1. indefinate integral/power series

integral (x - arctan^x)/(x^3) dx

need to evaluate the integral and what is the radius of convergence?

thanks if you can show this one.

2. Originally Posted by rcmango
integral (x - arctan^x)/(x^3) dx

need to evaluate the integral and what is the radius of convergence?

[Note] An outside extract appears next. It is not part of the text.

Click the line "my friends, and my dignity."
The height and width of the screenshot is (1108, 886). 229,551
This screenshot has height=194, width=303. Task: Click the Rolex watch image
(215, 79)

thanks if you can show this one.
Power series for arctan

$\displaystyle \tan^{-1} x = x - \frac{x^3}{3} + \frac{x^5}{5} - \frac{x^7}{7} + -\cdots$

so

$\displaystyle \frac{x -\tan^{-1} x}{x^3} = \frac{ \frac{x^3}{3} - \frac{x^5}{5} + \frac{x^7}{7} - + \cdots}{x^3}$

$\displaystyle = \frac{1}{3} - \frac{x^2}{5} + \frac{x^4}{7} - \frac{x^6}{9} \cdots$

so

$\displaystyle \int \frac{x -\tan^{-1} x}{x^3}\,dx = \int \frac{1}{3} - \frac{x^2}{5} + \frac{x^4}{7} - \frac{x^6}{9} \cdots \,dx= \frac{x}{3} - \frac{x^3}{3 \cdot 5} + \frac{x^5}{5 \cdot 7} - \frac{x^7}{7 \cdot 9} \cdots$

or

$\displaystyle \sum_{n=1}^{\infty} \frac{(-1)^{n+1} x^{2n-1}}{(2n-1)(2n+1)}$

Then use the ratio test on this series to find the radius of converge. For the interval, check the endpoints.

3. Hey thanks, your explanation was very nice, and it helped me understand what was really going on.